I stuffed the purchased goods into a nylon shopping bag I always keep in Bail’s under-seat bag, and rode back.  No wind-sale effect, even with the goods packed up.

I’m going to like this basket for short errands.

As I was unfolding Basil, preparing to leave the grocery, a fantastically-well-dressed femme d’un certain age zipped past me, smiled hugely, and said “You look so sharp!”  I went home and took a picture of my garb.  It’s not every day one is so handsomely complimented while wearing a watermelon helmet!

Gear Luggage

Modified S Frame and New Bag

I made this bag before Basil’s under-seat bag, but hadn’t posted about it, so here’s the (belated) description of how that project went.

My extensive Brompton luggage collection lacks one thing — a bag significantly smaller than the T bag, or the Brompton basket, but large enough to carry gear for a longish ride.  Encouraged by discussion on the Brompton forum, I got a Brompton S frame from NYCeWheels, and dismantled it.  Then I sewed a bag to fit.  The result was a bag as tall as the S bag, but quite a bit narrower.

The S frame, dismembered:

If you are going to do this, by the way, spend a (very) few bucks, and get a pipe cutter, which will ensure perfect results.  Oh, and measure, over and over, before applying it to your frame.  Also, pay attention:  I marked the cut points with painter’s tape, and nearly ruined the whole project by considering cutting at the wrong side of the tape.    Measure, label, cut . . . by far the best approach.

The cuts I made reduced the width of the S frame by 4.5 inches.  That’s not a lot, but it is enough to make things  more manageable when I don’t need a full messenger bag.

Unfortunately, I was winging this whole process, and failed to take pictures of the construction. Below is how I reinforced the interior, though, so that the bag wouldn’t collapse.  I used plastic mesh, widely available wherever bad yarns are sold.  It’s sturdy, flexible, and easy to attach to seam allowances, thanks to all those little pre-existing holes.

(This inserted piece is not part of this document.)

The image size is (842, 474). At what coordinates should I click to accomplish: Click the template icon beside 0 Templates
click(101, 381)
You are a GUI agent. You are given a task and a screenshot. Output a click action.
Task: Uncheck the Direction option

Once I knew what the frame size was, I drafted the bag pattern and assembled it.  I designed the bottom with a curve.  That way, the mesh could be inserted without cutting it at squared-off seams.  The sides of the bag are just the cordura, with heavy-duty plastic sheeting cut to fit as support.  One side has a mesh pocket:

There’s a simple pocket on the other side.  I’ve been riding in the country, in this photo, so it’s got a bottle of Halt! at hand.

Hidden underneath the over-sized top flap are clips for the optional shoulder strap.  (No, I do not which to discuss the phenomenal quantity of cat hair that has accumulated on this bag even though it is kept out of the way of the herd of felines who share my abode.)

There’s a mesh pocket along the front, too.  I used laundry bags for the mesh, and ran elastic along the top edges of the pockets, to keep them snug against the bag.  That’s worked out quite well.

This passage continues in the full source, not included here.